Prompt: Omit the pictures and extract only the lines from the line containing "How do I perform: Click" to the end of the material, each exactly as written.

Available data:
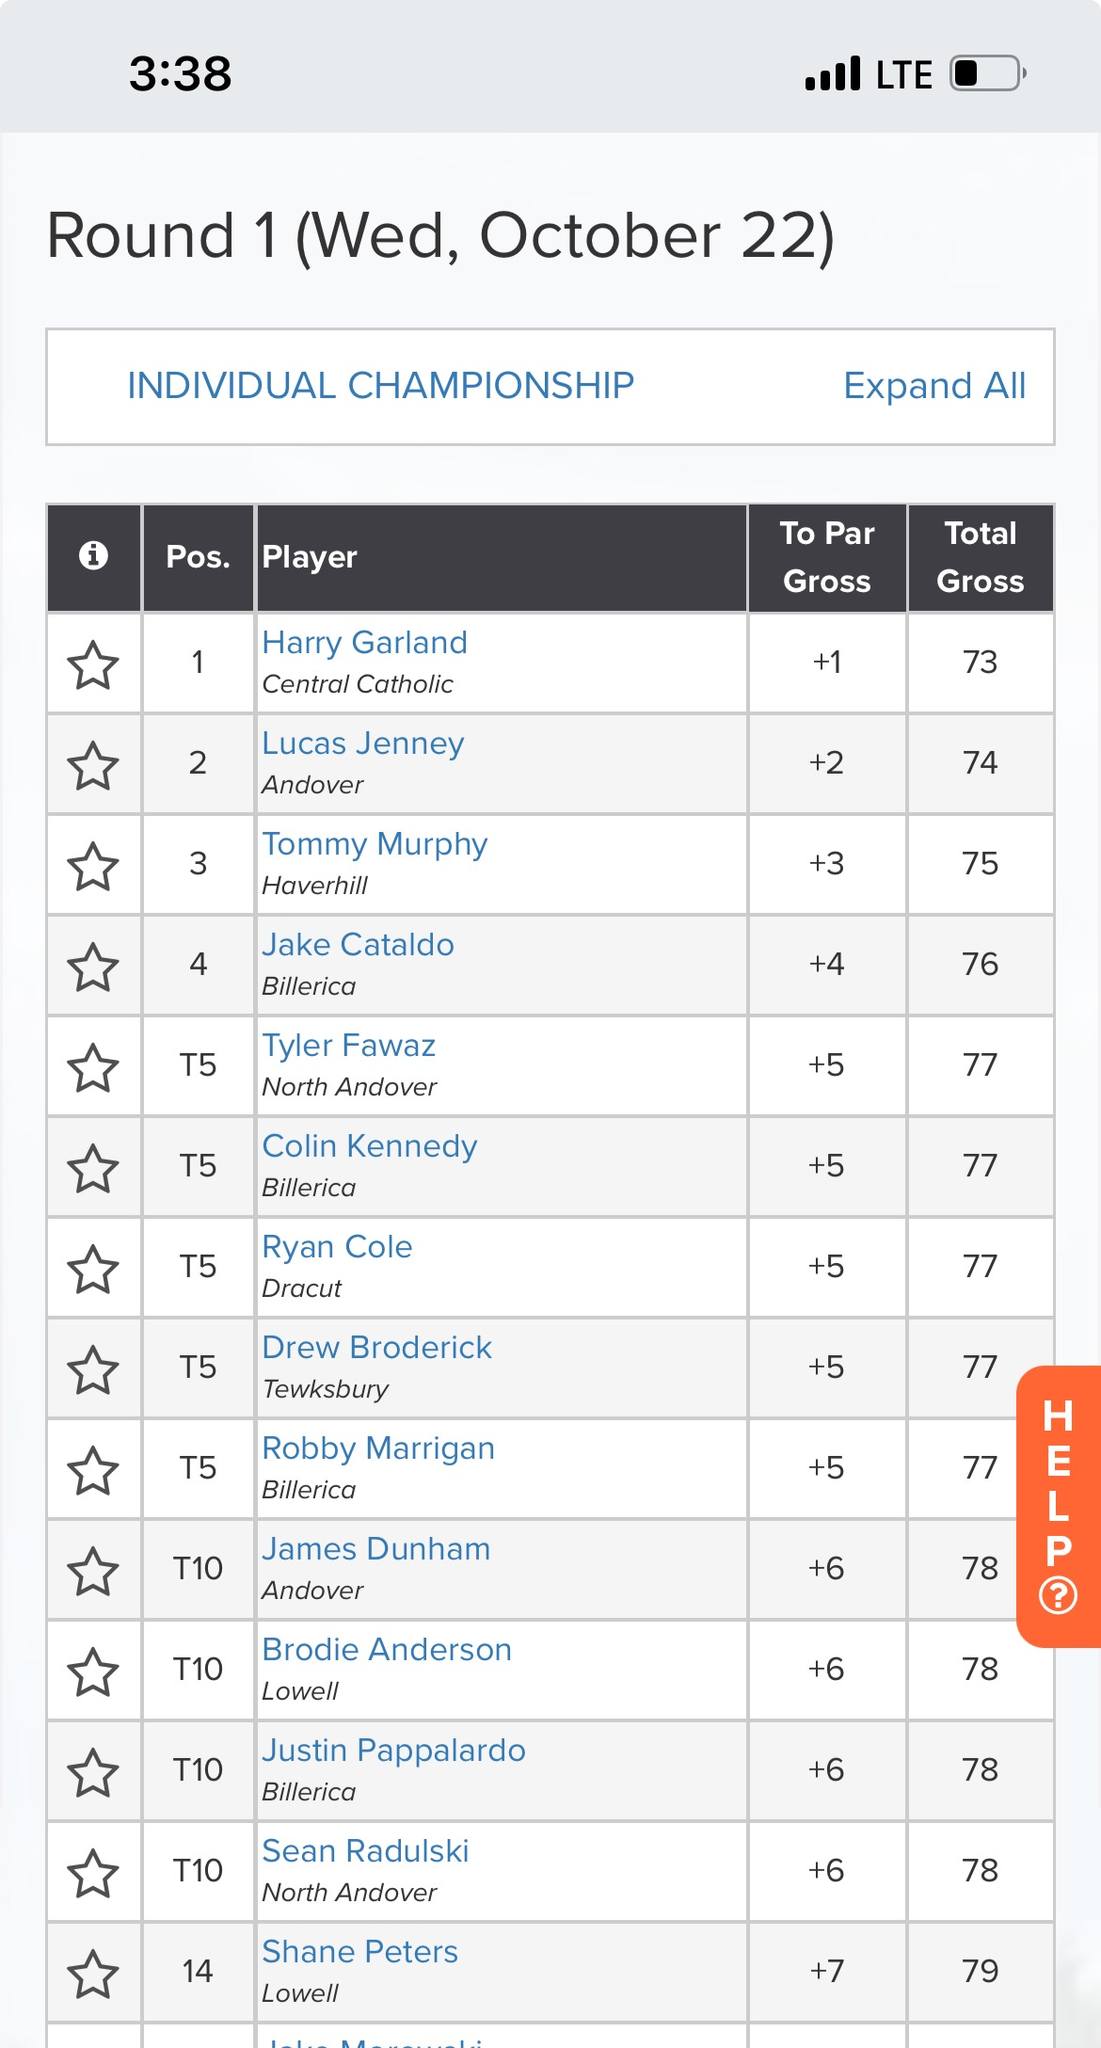The image size is (1101, 2048).
Task: Star Ryan Cole's entry
Action: (93, 1269)
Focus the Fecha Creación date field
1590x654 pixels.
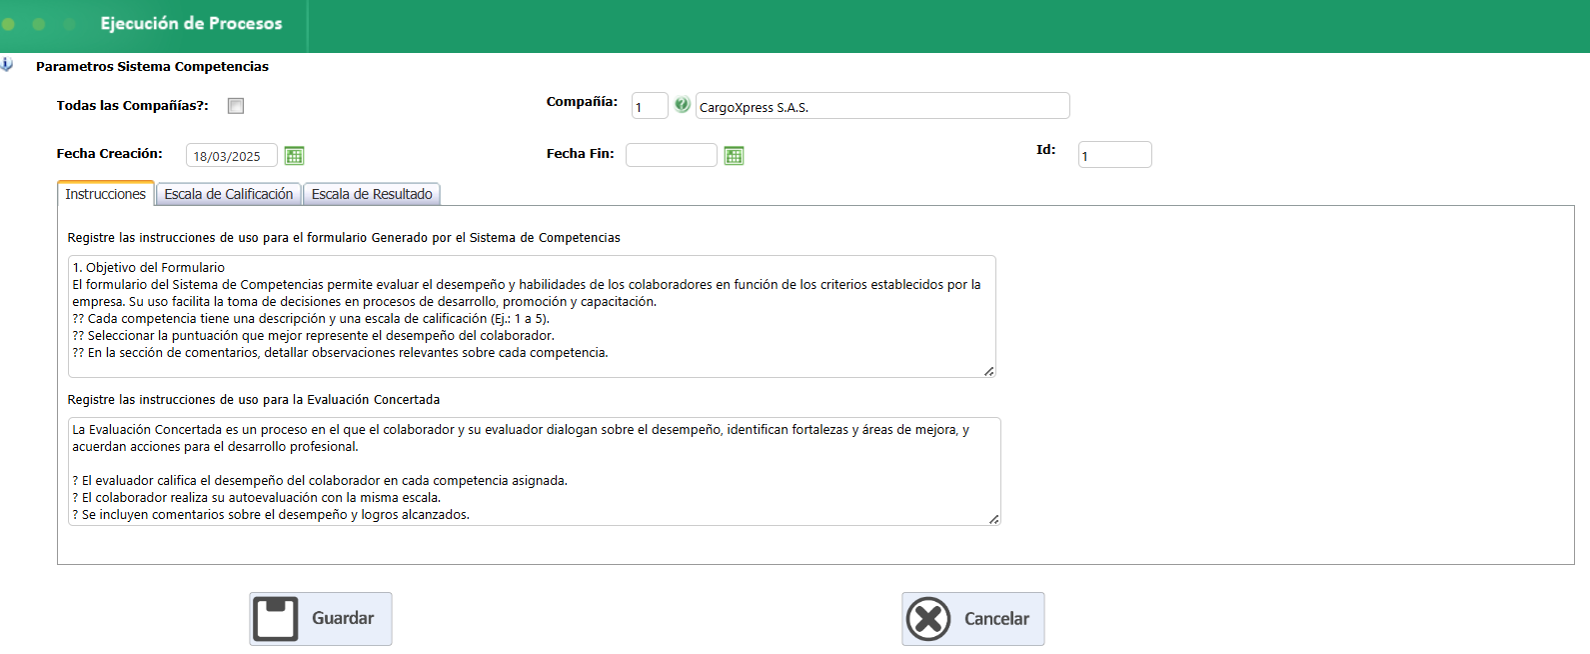pyautogui.click(x=231, y=156)
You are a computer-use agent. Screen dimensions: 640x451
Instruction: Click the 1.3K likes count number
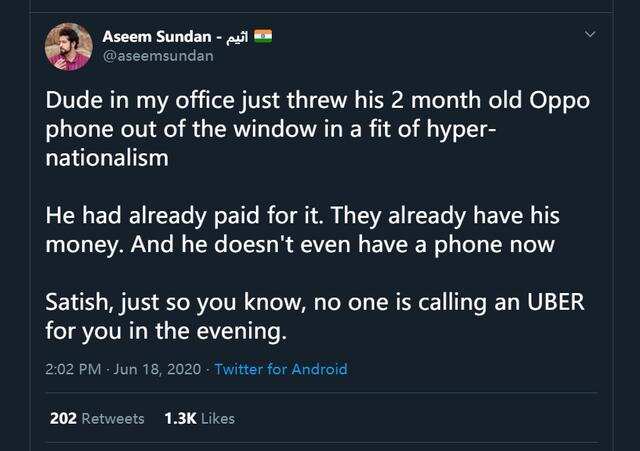click(180, 418)
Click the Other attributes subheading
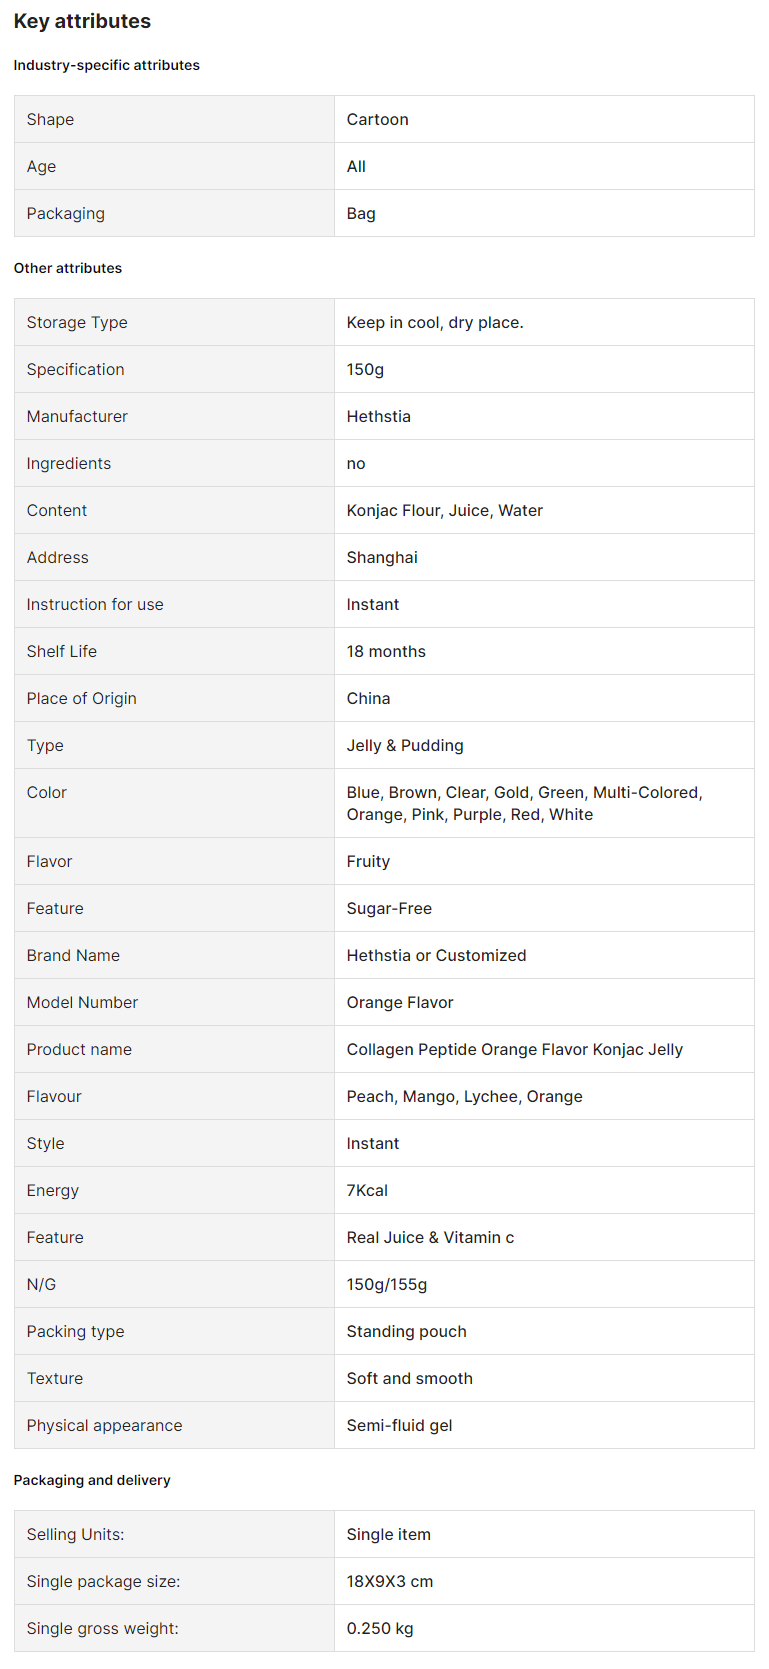769x1669 pixels. [68, 268]
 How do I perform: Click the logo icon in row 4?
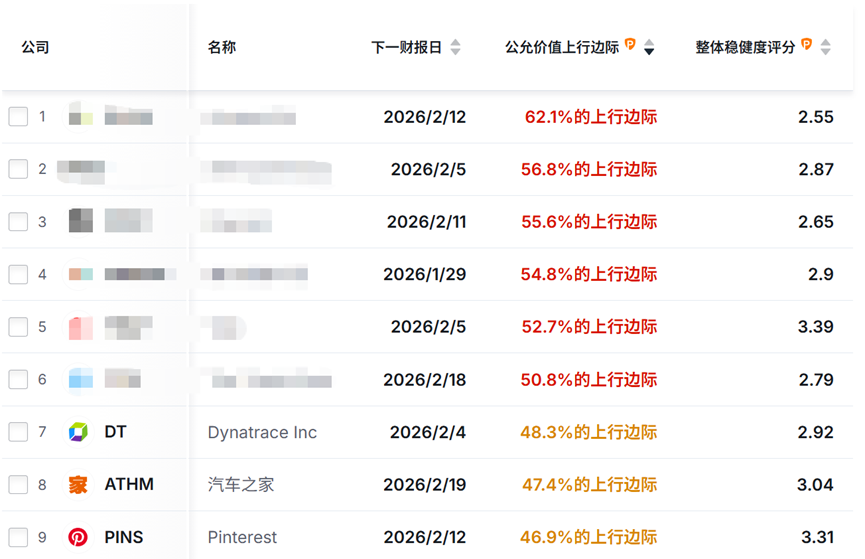[80, 274]
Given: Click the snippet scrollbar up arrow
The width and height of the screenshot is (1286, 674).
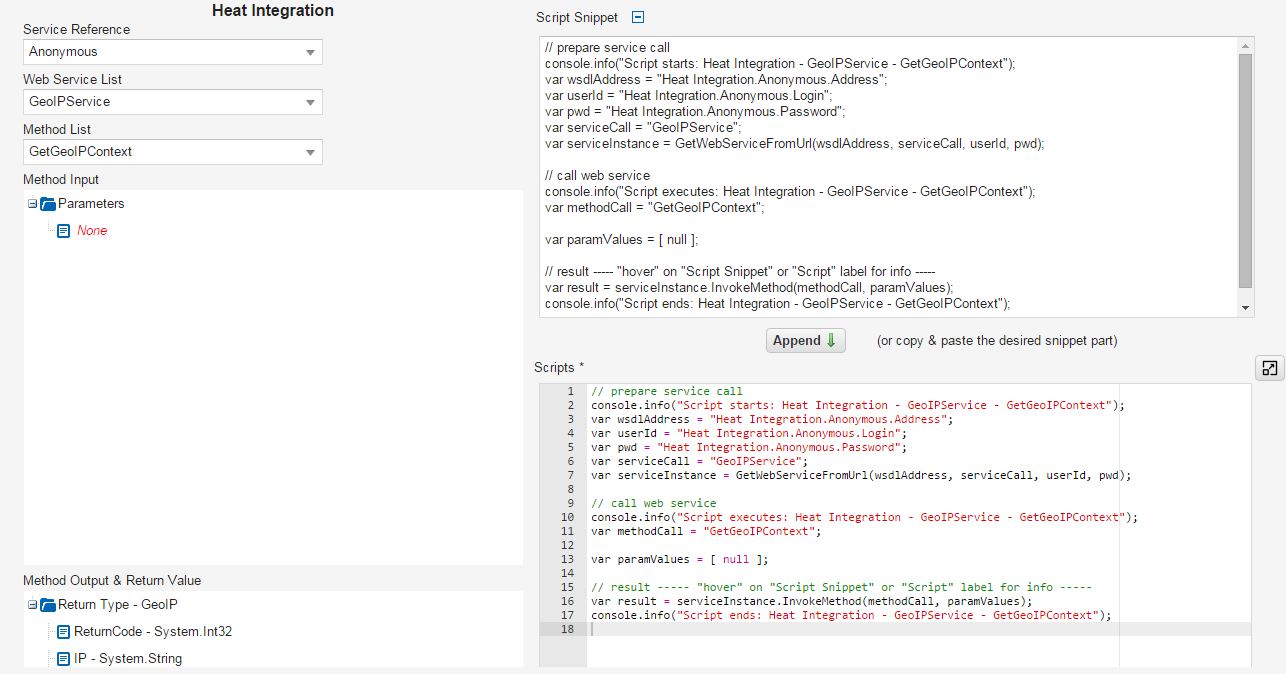Looking at the screenshot, I should (x=1245, y=46).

Task output:
 How do I perform: Click the logo icon in row 4?
[80, 274]
Given: Click the snippet scrollbar up arrow
The width and height of the screenshot is (1286, 674).
Looking at the screenshot, I should (x=1245, y=46).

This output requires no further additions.